303 kg of triethylamine were added and slowly heated to 60 "C to 70 ⁰ C. At this temperature is added slowly benzyl 379,5kg in the 6O ⁰ C to 7O ⁰ C warm solution and heated now to 100 ⁰ C to 110 ⁰ C and stirred for doing it 10 hours after.

It is then cooled with stirring to 20 ° C and allowed to stir for 6 hours. Triethylbenzylammonium chloride precipitates in crystalline form and is filtered off with suction. The product obtained is again with

600I acetone stirred in a stirred tank at 2O ⁰ C to 3O ⁰ C and then sucked off again, then centrifuged well in the centrifuge.

Yield: 546 kg of triethylbenzylammonium chloride and 80% of theory.

Mp: 195-196.5 ⁰ C.

Example 3

1000ml toluene are placed in a sulphonation flask. With stirring, 100 ml of acetone and 10 ml of dimethylformamide are added.

Thereafter, 379.5 g of benzyl chloride, heated to 50 ⁰ C and added dropwise within 1 hour 303 g of triethylamine so that the internal temperature is maintained at 75 ° C to 8O ⁰ C.

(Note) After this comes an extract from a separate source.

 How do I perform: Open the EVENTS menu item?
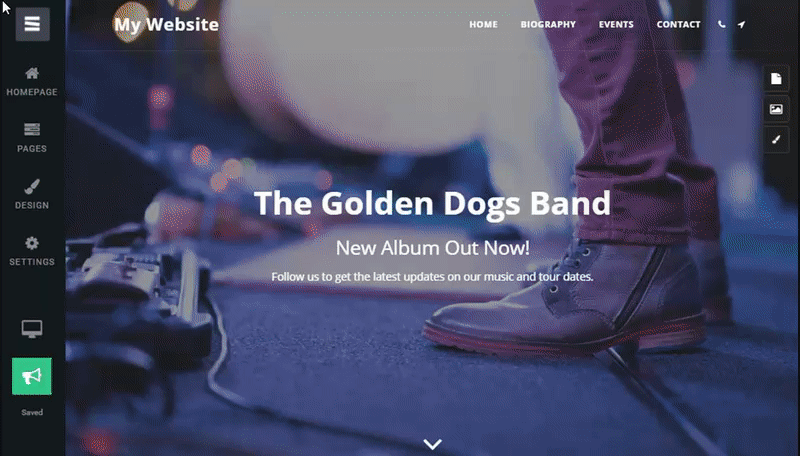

Then heated to reflux and stirred for 10 hours. Upon cooling, the Zielprodiikt falls in coarse crystals, high purity and yield.

Yield: 615 g of triethylbenzylammonium chloride 90% of theory.

Example 4

The procedure is analogous to Example 3 with a solvent mixture of 1000 ml of toluene, 5COmI acetone and 10 ml of dimethylformamide.

Yield: 593 g of triethylbenzylammonium chloride ^ 87% of theory.

Example 5

The procedure is analogous to Example 3 with 1000 ml of toluene, 30 ml of acetone and 50 ml of dimethylformamide.

Yield: 034 g of triethylbenzylammonium chloride L · 93% of theory.

Claims (4)

claims: 1. A process for the preparation of triethylbenzylammonium chloride of the formula Oil by reacting triethylamine II with benzyl chloride III in an inert solvent, characterized in that the reaction of III with II is carried out in a mixture of the solvents toluene, acetone and dimethylformamide, which are known per se for the reaction of tertiary amines. 2. The method according to claim 1, characterized in that one uses a solvent mixture toluene: acetone: dimethylformamide in the volume ratio 1: 0.5: 0.05. 3. The method according to claim 1 and 2, characterized in that one submits III in the solvent mixture and Il slowly added at elevated temperature. 4. Process according to claims 1 to 3, characterized in that one uses II and III in a molar ratio of 1: 1 to 1.3: 1.